Of course, there’s a difference between bad risks and smart risks. Haden offered five “smart risks you should take before you die”. Among them:

“Hire or promote a person you ‘shouldn’t’ hire or promote.” Haden took an informal poll of entrepreneur friends and “each said at least one of their most remarkable employees was a person they took a chance on,” he wrote. “Someone who didn’t have the ‘right’ qualifications, or didn’t have the “right” background, or was too young or too inexperienced or too new to the industry.” These people told Haden that they took the risk because “they had a hunch… they spotted an intangible quality… they loved the person’s attitude or enthusiasm or intelligence or work ethic.”

“Apologise for a huge mistake you made.” Little things are easy to own up to and apologise for, Haden wrote. “But sometimes we’ve done something so bad, so egregious… that we don’t say we’re sorry. We’re too embarrassed. Too ashamed. Too mortified. So we run away from the situation, often for years. We wish it would go away,” he wrote. “But it doesn’t. And whenever we think about it, we feel a little worse about ourselves… Say you’re sorry…You may get yelled at. You may be humiliated. But you’ll also feel good that you finally stepped up. And you also may repair a friendship or relationship you thought was beyond any hope of recovery.”

Face one of your worst fears. Anyone hoping to achieve great things gets nervous,” Haden wrote. “Productive people aren’t braver than others; they just find the strength to keep moving forward. They realise fear is paralysing, while action creates confidence and self-assurance.” So what should you do? “Pick something you’d love to do but are scared to do. Don’t try to get over your fear. Accept that you will be afraid. And then go do it anyway.”

Nick Mills, principal consultant at Eureka Training

If two people are similarly well-trained, ambitious and promising, what makes the difference for the one who lives a successful life and the one who does not?

“It comes down to one simple thing,” wrote Mills in his post Fear of Failure? Embrace It. “The brains of successful and unsuccessful people are separated in how they view personal change.”

“Stanford psychologist Carol Dweck has discovered that true success is all about mindset. Successful people tend to focus on growth, solving problems and self-improvement, while unsuccessful people think of their abilities as fixed assets and, therefore, avoid challenges,” Mills wrote. “More importantly, successful people don’t view failure as failure. Instead, they see it as an opportunity for learning, adapting and becoming better.”

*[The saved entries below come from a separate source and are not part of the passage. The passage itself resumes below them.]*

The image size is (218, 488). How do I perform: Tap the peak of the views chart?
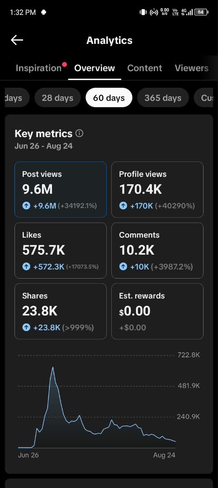[52, 368]
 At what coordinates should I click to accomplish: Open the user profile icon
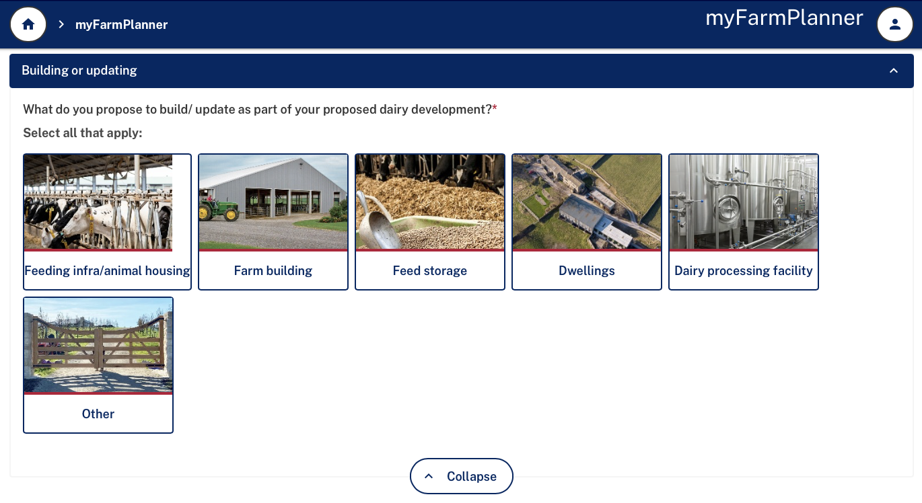[x=894, y=24]
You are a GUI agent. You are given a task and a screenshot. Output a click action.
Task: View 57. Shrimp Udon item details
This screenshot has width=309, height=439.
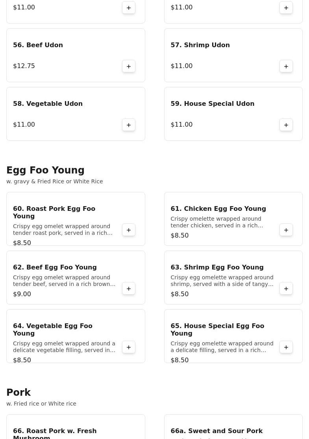click(x=200, y=45)
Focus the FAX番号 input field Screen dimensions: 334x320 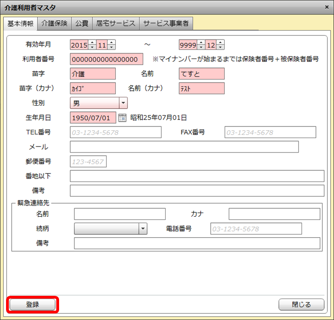(270, 133)
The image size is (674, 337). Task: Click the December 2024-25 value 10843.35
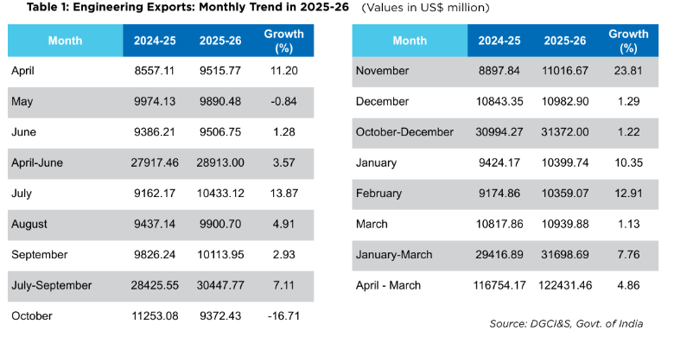point(499,102)
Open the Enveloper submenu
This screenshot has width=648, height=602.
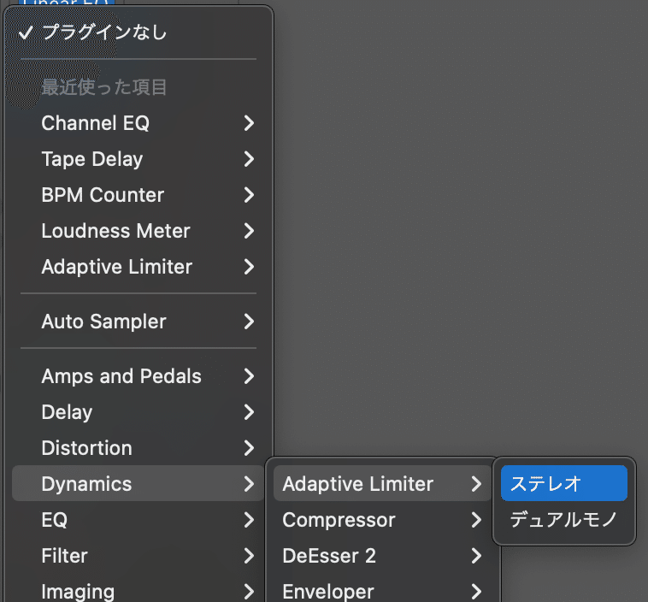pos(328,591)
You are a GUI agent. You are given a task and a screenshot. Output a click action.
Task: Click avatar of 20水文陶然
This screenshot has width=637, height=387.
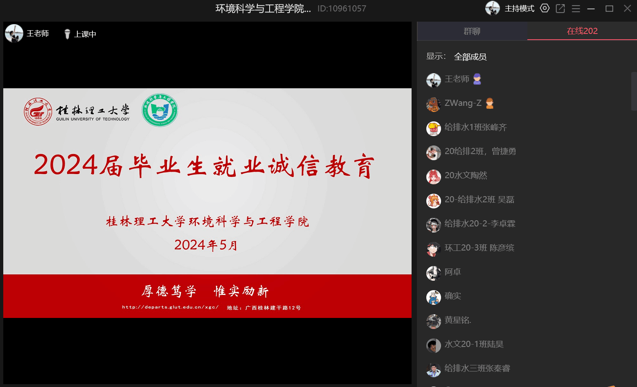tap(433, 176)
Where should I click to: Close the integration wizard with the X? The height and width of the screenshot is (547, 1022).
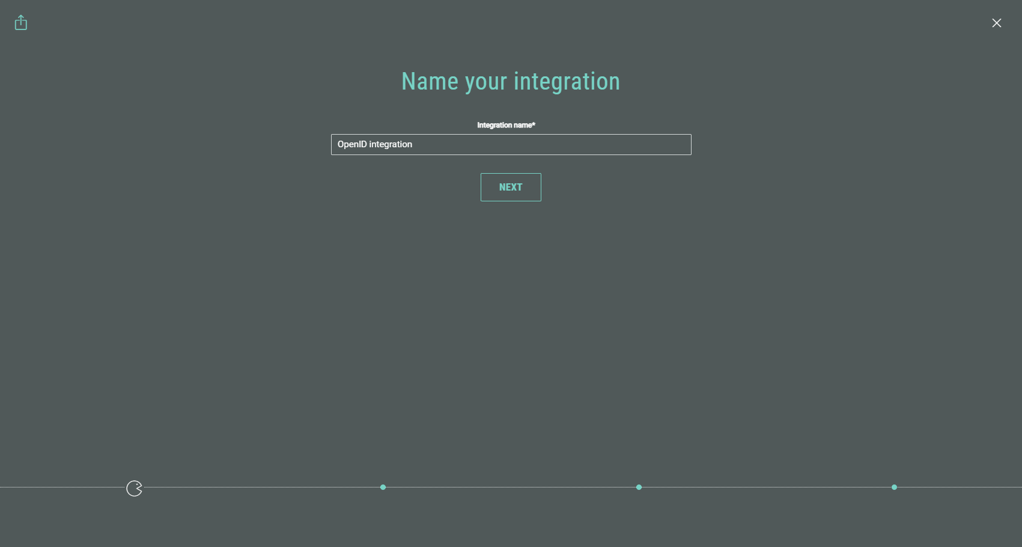coord(996,23)
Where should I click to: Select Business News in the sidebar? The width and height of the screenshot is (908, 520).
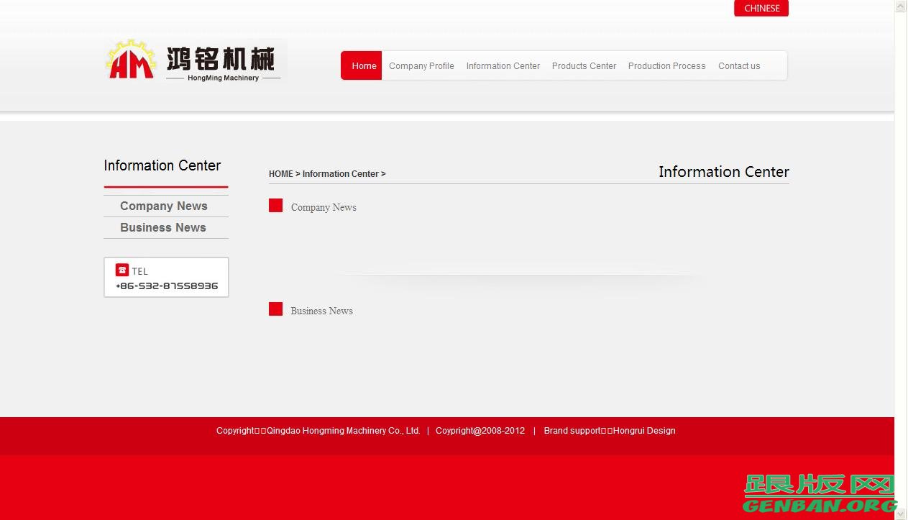pyautogui.click(x=163, y=227)
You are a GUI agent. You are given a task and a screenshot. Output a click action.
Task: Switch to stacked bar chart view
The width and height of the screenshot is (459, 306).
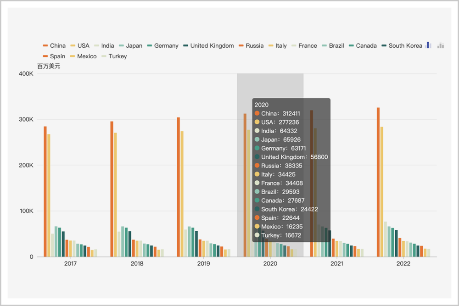point(441,45)
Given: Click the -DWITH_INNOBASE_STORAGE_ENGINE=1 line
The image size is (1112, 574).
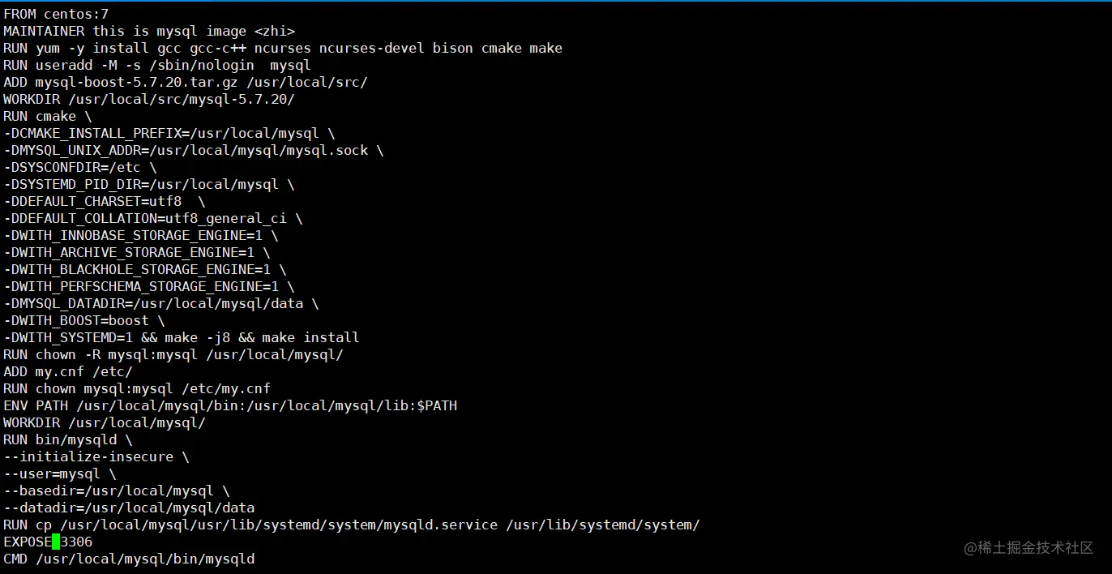Looking at the screenshot, I should point(141,236).
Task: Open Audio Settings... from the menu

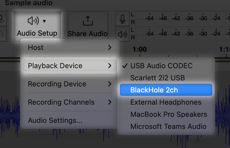Action: [x=55, y=120]
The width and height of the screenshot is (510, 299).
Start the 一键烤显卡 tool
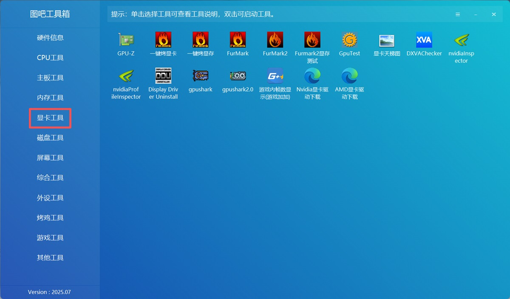pos(163,43)
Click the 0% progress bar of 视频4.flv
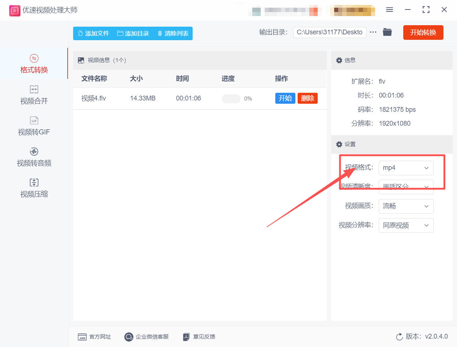Image resolution: width=457 pixels, height=347 pixels. coord(231,98)
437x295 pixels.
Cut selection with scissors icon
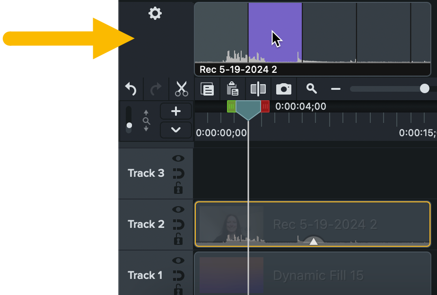181,88
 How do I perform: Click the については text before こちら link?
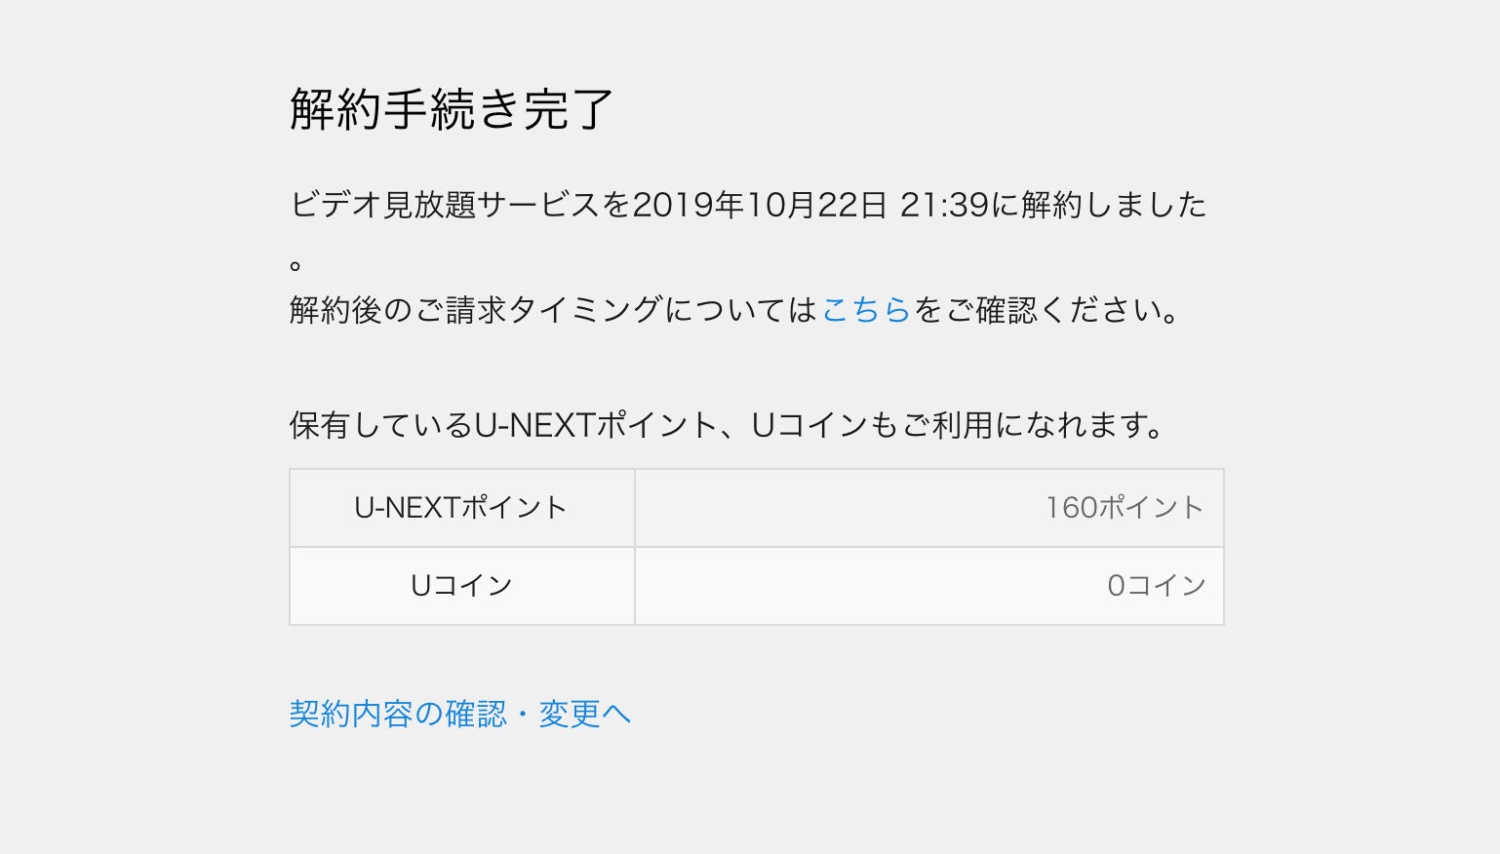coord(741,310)
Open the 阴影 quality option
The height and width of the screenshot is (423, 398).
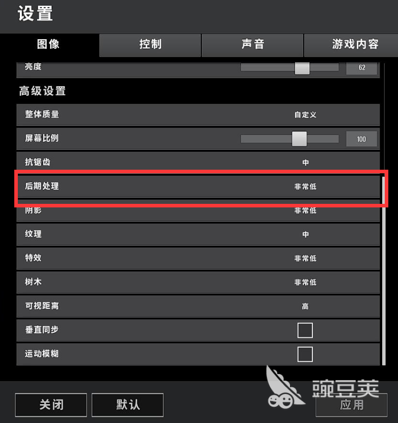(305, 210)
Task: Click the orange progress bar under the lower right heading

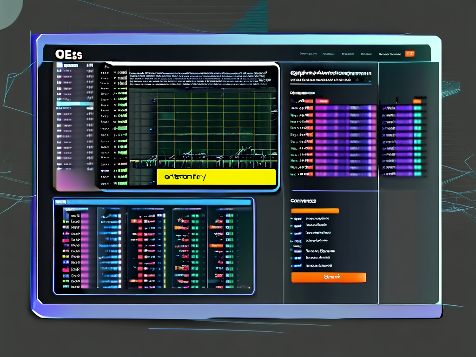Action: 315,211
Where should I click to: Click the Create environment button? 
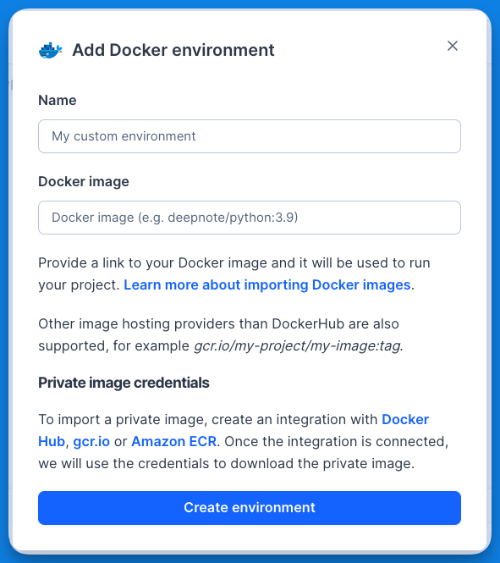coord(250,508)
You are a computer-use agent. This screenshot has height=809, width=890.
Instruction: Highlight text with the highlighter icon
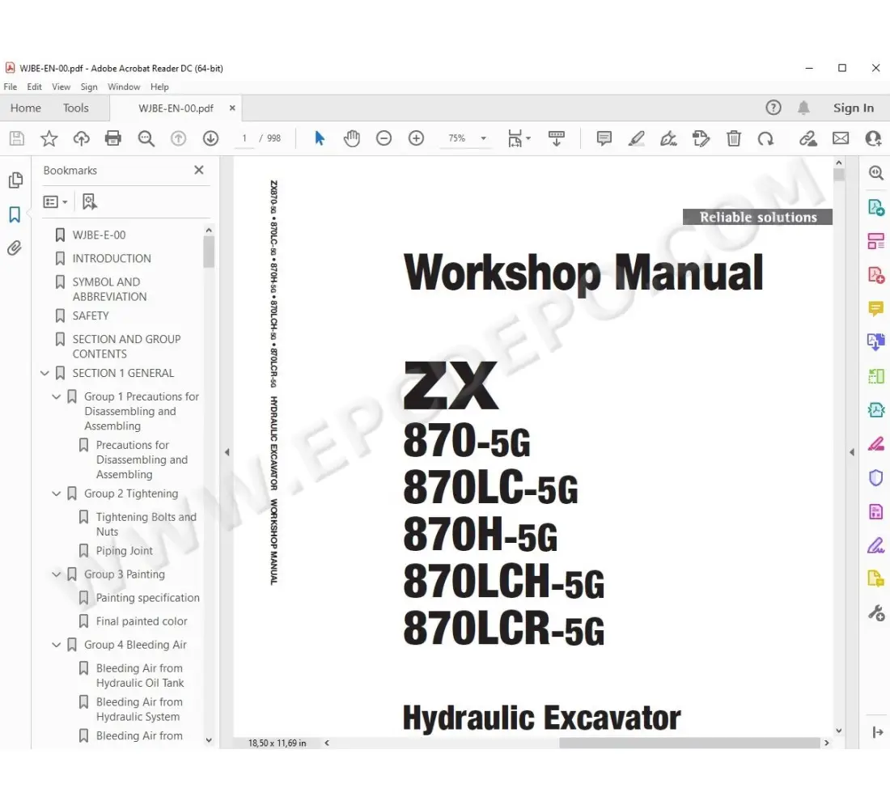click(636, 138)
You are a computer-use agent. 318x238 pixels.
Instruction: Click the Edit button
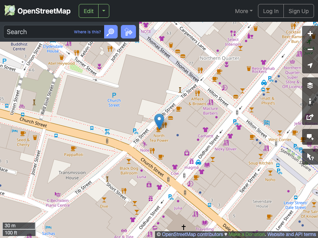pos(88,11)
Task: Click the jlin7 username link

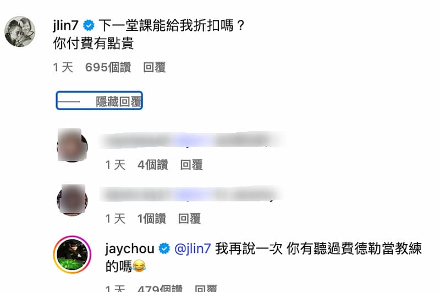Action: pos(65,25)
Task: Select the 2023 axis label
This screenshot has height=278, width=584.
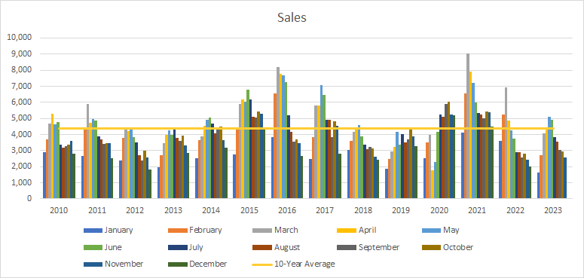Action: point(553,210)
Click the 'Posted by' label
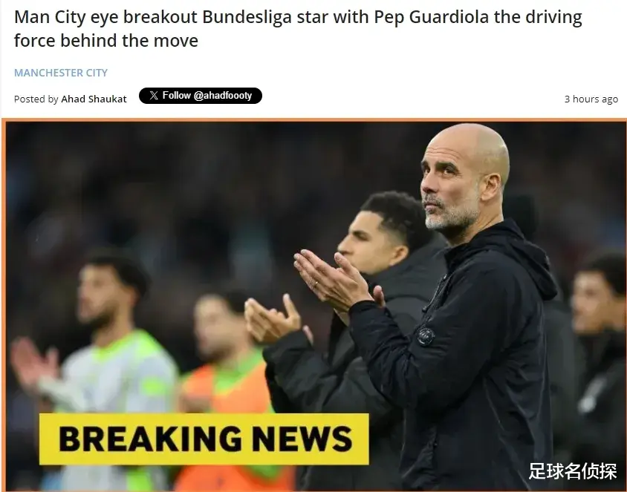The height and width of the screenshot is (492, 627). point(36,99)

So how can you change your own mindset? Mills offers eight practical ways to do it. Among them:

“Resist the urge to use self-defeating language… If you don’t feel well, never say it aloud to anyone,” wrote Mills. “Instead, say, ‘I could use more energy’. Also avoid the use of limiting words. Never say cannot when referring to yourself. Instead, reach for a higher-energy statement such as ‘When I can…’ Other limiting words include hopefully, perhaps, one day and maybe.”

“Begin and end your day positively. Before you go to sleep at night, thank yourself for a great day,” wrote Mills. “When you wake up, the first words in your head should be something like, ‘I feel absolutely fantastic, glad to be alive. I know today will be successful for me’.”

“Look beyond the goal. If all you really want is to land a specific client, by setting this as your intention and thinking of it every day, you will no doubt get it. But if you set your intentions much larger than your core desire — say, to acquire ten new significant clients this year — you trigger several positive psychological benefits,” Mills wrote. “As you daydream and imagine a larger scenario, your core desire starts to feel easy and much more attainable.”